Extracted information:
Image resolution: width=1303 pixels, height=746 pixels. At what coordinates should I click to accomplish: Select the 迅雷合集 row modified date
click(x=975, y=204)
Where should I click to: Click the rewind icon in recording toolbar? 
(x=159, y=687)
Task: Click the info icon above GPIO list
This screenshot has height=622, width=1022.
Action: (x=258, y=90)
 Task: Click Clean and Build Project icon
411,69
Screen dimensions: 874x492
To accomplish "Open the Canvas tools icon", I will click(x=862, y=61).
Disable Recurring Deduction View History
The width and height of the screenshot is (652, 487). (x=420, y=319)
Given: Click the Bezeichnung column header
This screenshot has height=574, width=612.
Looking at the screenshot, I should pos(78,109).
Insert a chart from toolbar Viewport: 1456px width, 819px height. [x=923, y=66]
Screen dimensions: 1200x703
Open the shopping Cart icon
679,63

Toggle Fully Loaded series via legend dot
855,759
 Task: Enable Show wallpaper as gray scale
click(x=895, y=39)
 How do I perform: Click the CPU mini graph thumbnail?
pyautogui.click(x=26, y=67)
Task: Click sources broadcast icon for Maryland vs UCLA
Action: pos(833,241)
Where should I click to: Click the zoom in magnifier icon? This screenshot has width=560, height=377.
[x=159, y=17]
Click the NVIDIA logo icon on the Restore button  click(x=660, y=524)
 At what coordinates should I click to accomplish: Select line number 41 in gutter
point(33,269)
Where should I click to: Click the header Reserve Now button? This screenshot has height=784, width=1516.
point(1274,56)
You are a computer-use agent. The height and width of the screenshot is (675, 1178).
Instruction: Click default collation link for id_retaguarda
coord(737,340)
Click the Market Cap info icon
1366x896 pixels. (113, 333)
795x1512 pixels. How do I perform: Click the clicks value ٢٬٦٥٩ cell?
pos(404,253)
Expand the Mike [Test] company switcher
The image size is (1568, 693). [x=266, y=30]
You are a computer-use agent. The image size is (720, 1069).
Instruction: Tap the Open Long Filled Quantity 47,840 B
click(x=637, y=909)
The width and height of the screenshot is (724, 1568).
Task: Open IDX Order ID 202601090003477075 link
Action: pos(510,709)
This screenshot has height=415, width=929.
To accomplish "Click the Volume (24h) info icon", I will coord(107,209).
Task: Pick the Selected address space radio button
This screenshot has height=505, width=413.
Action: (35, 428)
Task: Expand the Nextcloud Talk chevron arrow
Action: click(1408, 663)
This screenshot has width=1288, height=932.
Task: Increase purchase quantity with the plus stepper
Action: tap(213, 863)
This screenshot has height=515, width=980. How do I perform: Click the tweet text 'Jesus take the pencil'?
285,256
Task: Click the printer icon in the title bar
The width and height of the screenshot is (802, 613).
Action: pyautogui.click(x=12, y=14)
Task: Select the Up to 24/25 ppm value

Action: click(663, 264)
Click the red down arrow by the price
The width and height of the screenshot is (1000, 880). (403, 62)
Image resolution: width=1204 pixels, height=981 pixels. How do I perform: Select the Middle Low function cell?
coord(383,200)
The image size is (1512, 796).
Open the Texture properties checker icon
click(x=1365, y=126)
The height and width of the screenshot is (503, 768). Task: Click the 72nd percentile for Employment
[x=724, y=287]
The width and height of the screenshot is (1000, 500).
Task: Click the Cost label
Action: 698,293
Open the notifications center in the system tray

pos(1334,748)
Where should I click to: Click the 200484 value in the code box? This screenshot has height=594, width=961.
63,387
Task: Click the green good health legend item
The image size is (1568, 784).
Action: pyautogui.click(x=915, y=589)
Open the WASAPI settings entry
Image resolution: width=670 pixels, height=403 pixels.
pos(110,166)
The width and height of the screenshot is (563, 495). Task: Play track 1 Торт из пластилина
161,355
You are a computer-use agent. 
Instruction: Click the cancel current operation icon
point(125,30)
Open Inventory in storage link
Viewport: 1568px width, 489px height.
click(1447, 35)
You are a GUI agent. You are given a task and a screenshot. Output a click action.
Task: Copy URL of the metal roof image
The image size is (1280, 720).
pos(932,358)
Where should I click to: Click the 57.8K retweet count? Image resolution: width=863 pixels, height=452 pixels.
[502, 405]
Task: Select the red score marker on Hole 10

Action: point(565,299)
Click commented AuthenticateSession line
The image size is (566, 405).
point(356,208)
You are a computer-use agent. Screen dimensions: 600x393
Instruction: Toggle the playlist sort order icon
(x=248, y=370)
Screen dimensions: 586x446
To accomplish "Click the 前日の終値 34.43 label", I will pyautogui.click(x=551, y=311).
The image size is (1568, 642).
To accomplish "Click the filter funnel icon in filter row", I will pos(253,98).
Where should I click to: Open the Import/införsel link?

Work to be completed:
Find the string "computer" in the listing and return every line that holds it.

Written reply:
You are a computer-use agent. The height and width of the screenshot is (675, 1178).
You are a computer-use agent. The image size is (720, 1069).
You are a computer-use agent. 
You are a computer-use agent. Screen dimensions: 600x393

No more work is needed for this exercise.